*PROBLEM DETAILS*. Copy the lines exactly as they appear, starting with the first line of the records and ending with the line that contains "Wieczór kawalerski w".

*INFORMATION SHOWN*.
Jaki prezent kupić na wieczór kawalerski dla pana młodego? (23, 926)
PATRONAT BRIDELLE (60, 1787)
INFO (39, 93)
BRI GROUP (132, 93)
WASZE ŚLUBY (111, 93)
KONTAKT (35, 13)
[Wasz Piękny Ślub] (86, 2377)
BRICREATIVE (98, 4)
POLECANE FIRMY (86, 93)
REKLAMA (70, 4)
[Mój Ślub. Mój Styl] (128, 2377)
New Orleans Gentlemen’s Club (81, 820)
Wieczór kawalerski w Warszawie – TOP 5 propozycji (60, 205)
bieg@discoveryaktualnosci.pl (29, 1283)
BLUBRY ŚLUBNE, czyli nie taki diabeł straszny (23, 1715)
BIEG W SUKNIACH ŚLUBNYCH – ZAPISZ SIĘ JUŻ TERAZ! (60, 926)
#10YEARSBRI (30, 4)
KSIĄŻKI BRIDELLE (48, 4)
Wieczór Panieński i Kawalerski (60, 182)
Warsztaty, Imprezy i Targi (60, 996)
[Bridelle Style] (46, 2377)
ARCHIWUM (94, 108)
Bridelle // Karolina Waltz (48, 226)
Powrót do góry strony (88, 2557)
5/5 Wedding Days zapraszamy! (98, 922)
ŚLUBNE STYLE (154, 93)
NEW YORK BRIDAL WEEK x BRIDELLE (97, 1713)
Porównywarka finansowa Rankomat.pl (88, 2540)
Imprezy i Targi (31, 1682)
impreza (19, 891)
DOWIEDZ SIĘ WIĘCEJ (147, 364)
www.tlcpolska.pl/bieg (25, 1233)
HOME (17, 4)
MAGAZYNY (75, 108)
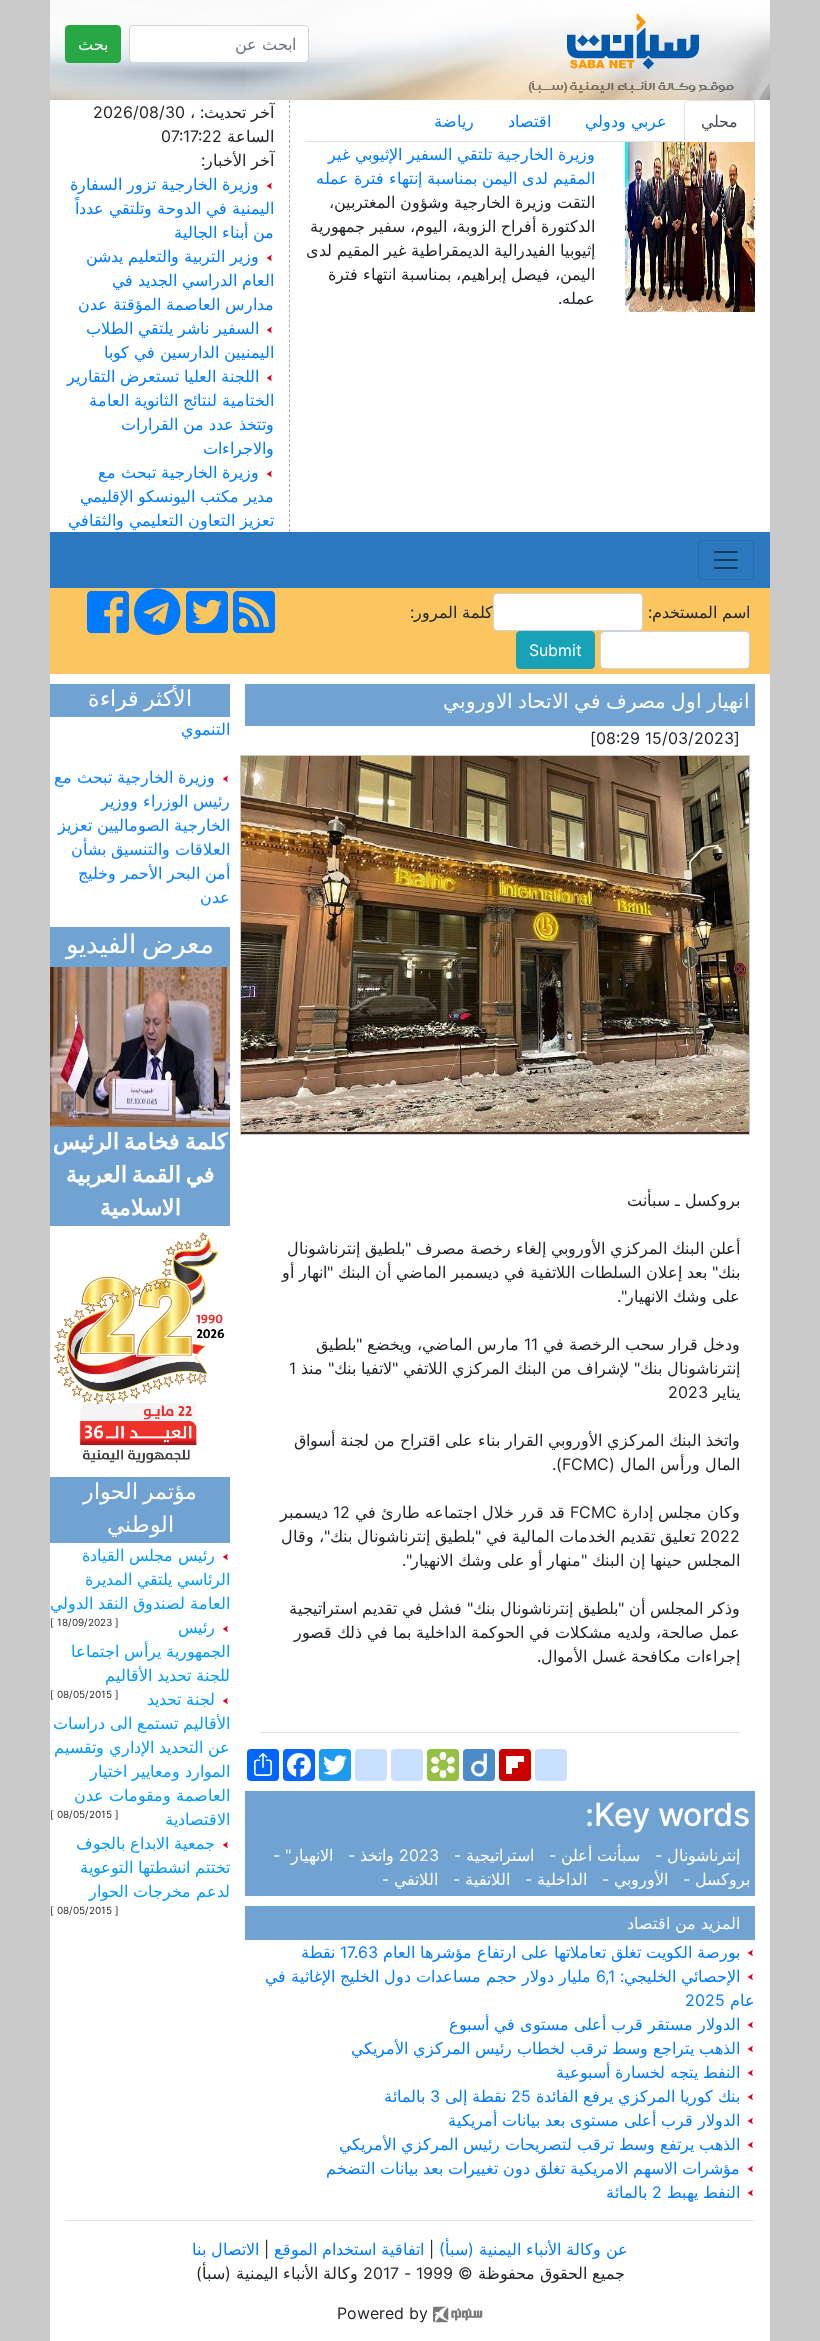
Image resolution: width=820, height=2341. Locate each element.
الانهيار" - (305, 1855)
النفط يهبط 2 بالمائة (675, 2192)
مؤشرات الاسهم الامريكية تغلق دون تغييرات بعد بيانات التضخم (535, 2168)
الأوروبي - (637, 1879)
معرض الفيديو (140, 946)
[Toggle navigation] (726, 560)
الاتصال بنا (225, 2249)
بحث (93, 44)
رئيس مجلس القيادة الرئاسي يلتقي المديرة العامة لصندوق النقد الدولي (140, 1579)
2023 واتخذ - (396, 1855)
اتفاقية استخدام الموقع (349, 2249)
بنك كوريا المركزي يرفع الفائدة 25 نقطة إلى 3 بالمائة (564, 2096)
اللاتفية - (484, 1879)
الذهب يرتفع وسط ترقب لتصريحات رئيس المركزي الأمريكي (542, 2144)
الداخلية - (558, 1879)
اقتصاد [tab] (529, 121)
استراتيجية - (496, 1855)
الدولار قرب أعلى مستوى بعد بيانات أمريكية (596, 2120)
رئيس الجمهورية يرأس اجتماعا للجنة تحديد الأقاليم (150, 1651)
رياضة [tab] (454, 121)
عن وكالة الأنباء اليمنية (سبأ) (531, 2249)
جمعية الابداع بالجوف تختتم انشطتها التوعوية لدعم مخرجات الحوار (153, 1867)
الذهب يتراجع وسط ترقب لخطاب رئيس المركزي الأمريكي (548, 2048)
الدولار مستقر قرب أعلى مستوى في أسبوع (597, 2024)
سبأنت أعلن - (597, 1855)
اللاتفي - (415, 1879)
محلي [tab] (719, 121)
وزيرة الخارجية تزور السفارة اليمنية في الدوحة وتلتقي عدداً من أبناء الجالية (172, 208)
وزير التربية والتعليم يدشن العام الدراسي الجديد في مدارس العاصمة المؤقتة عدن (176, 280)
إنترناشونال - (700, 1855)
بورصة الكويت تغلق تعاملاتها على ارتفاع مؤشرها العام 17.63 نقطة (523, 1952)
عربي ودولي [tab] (626, 121)
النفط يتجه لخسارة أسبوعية (650, 2072)
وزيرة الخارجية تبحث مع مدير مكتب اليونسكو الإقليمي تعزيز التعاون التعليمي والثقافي (171, 496)
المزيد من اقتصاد (688, 1923)
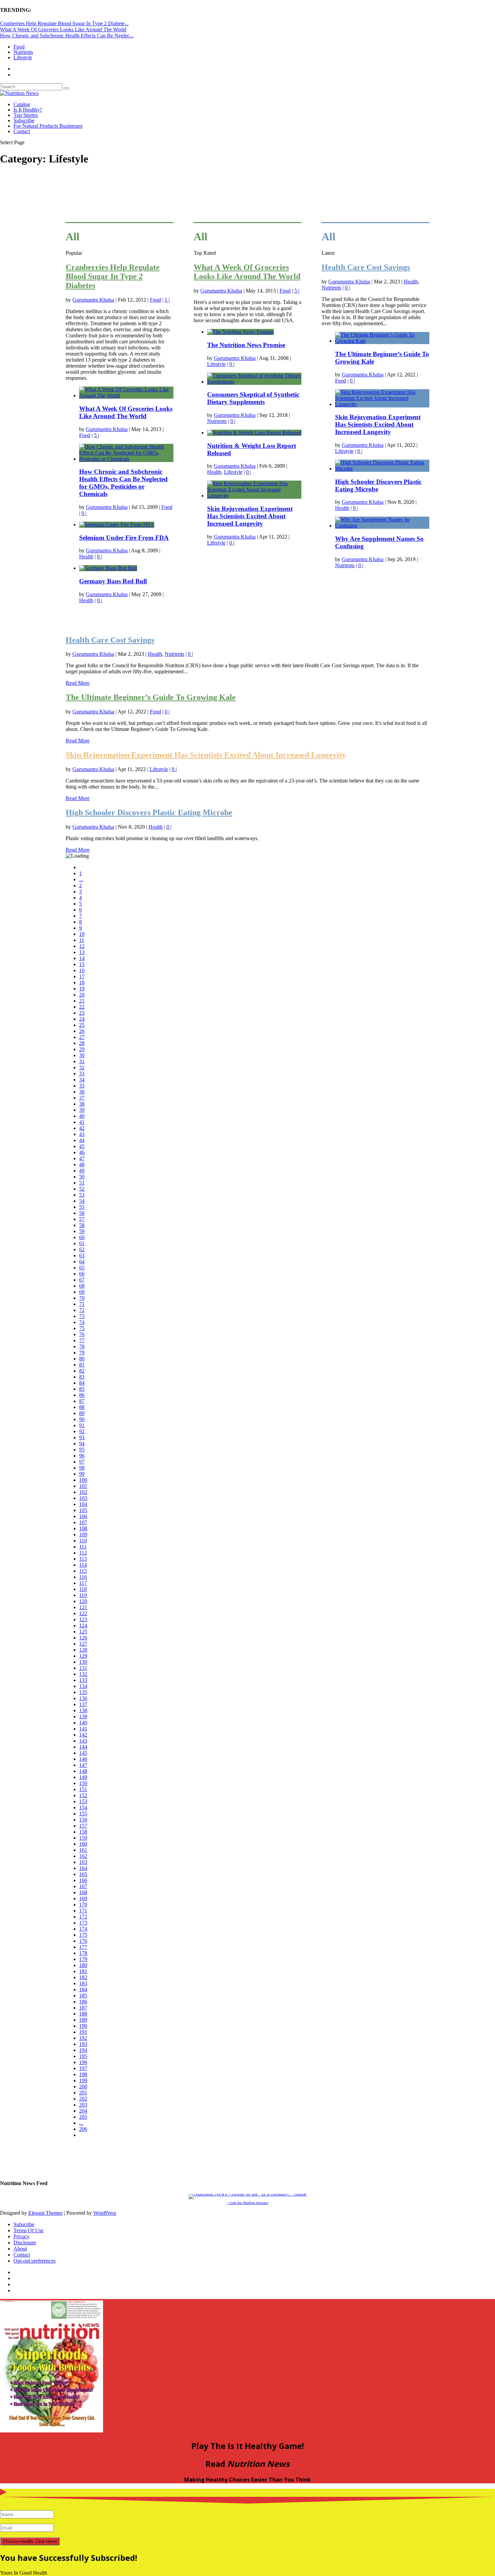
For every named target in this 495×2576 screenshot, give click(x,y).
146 (83, 1759)
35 (82, 1085)
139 (83, 1716)
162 (83, 1856)
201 (83, 2092)
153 (83, 1801)
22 (82, 1007)
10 (82, 934)
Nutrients (23, 52)
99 (82, 1474)
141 (83, 1728)
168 (83, 1892)
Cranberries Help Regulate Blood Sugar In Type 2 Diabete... (64, 23)
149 (83, 1777)
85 (82, 1389)
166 (83, 1880)
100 (83, 1480)
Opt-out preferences (34, 2261)
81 (82, 1365)
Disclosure (24, 2242)
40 (82, 1116)
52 (82, 1189)
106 (83, 1516)
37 (82, 1098)
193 (83, 2044)
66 (82, 1274)
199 (83, 2080)
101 (83, 1486)
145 (83, 1753)
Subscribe (23, 120)
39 (82, 1110)
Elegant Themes (45, 2213)
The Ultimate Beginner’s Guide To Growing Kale (151, 697)
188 (83, 2014)
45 (82, 1146)
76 (82, 1334)
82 (82, 1371)
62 (82, 1249)
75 (82, 1328)
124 (83, 1625)
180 (83, 1965)
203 (83, 2105)
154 (83, 1807)
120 (83, 1601)
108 (83, 1528)
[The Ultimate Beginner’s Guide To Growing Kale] (382, 341)
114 (83, 1565)
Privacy (21, 2236)
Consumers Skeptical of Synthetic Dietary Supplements (253, 398)
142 (83, 1735)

*OUTPUT OF THE EXERCISE*.
Jaki prezent kupić na wieczór kawalerski dla pana młodego? (23, 926)
PATRONAT BRIDELLE (60, 1787)
INFO (39, 93)
BRI GROUP (132, 93)
WASZE ŚLUBY (111, 93)
KONTAKT (35, 13)
[Wasz Piękny Ślub] (86, 2377)
BRICREATIVE (98, 4)
POLECANE FIRMY (86, 93)
REKLAMA (70, 4)
[Mój Ślub. Mój Styl] (128, 2377)
New Orleans Gentlemen’s Club (81, 820)
Wieczór kawalerski w Warszawie – TOP 5 propozycji (60, 205)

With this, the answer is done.